Another de-flowering agent for sweetgum trees is called Snipper, which contains a synthetic analog of a growth-regulating chemical found naturally in plants. This product must be applied via trunk injections by a professional arborist, and it also has a narrow time window for effectiveness.

“It may be challenging to spray to the top of a large tree,” Starbuck said. “For large trees or when multiple trees must be treated, it is best to retain the services of a firm with the proper equipment to do the job.”

The effort and expense involved might not be worth it to some sweetgum owners, he said. “Many people become discouraged when they find that they might have an annual cost of about $200 to use either of the treatments available for a large tree.”

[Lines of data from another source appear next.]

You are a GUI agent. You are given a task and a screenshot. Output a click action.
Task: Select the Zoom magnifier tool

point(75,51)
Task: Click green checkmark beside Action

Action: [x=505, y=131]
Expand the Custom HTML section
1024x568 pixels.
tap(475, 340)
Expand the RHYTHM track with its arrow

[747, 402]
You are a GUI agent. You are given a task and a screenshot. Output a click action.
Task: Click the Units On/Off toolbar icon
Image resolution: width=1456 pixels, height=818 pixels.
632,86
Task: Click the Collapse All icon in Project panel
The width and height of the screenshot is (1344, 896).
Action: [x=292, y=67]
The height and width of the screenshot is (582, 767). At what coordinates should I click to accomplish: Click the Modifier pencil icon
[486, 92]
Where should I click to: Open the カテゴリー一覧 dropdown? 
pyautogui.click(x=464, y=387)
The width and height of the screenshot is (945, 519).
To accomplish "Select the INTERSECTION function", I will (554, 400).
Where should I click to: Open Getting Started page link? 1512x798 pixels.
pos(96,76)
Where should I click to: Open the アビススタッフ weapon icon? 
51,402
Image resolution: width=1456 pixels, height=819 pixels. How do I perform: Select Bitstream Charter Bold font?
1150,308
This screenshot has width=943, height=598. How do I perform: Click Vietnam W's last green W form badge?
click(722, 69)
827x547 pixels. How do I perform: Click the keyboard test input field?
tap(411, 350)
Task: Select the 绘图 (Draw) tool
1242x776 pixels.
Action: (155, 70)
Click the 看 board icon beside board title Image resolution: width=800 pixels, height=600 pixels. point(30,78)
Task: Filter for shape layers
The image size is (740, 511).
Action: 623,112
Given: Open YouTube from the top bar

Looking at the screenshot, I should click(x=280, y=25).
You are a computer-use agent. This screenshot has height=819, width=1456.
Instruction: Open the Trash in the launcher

Those who do opt for treatment might have other concerns, Starbuck said. “Neither of these products have characteristics that I consider very dangerous compared to oven cleaners, ant sprays and many other things we use around the house. I do, however, wonder about the effects of the spray drift from spraying a large sweetgum with Florel.

“My concern is primarily that there may be unintended effects on unintentionally sprayed plants,” he said. “The material itself will probably be converted by sunlight and microbes to carbon dioxide and water within a day or two after it has done its job.”

There is a fruitless sweetgum tree cultivar, Liquidambar styraciflua rotundiloba, that has “a little bit different leaf shape,” Starbuck said. The cultivar from North Carolina generally has thrived in more southerly locales, but “several of these have been planted at Missouri Botanical Garden, and there’s a good chance that it’s hardy enough for this zone. They have the same growth habit and same nice fall color – which is one of the nicest things about the sweetgum tree.”

Those who decide simply to live with the sweetgum balls might be able to employ them for other purposes, he said. “They don’t make the most attractive mulch, but they do make sort of a barrier for rabbits and other critters. It pricks their feet, and they don’t like it.”

Sweetgum balls are also said to be good fire starters that burn with a blue flame, Starbuck said. “Why spend all that money on fancy stuff to start your fire? Just use some of those sweetgum balls.” He added a word of caution for those who go out to gather the prickly spheres: “Be sure to wear your work boots.”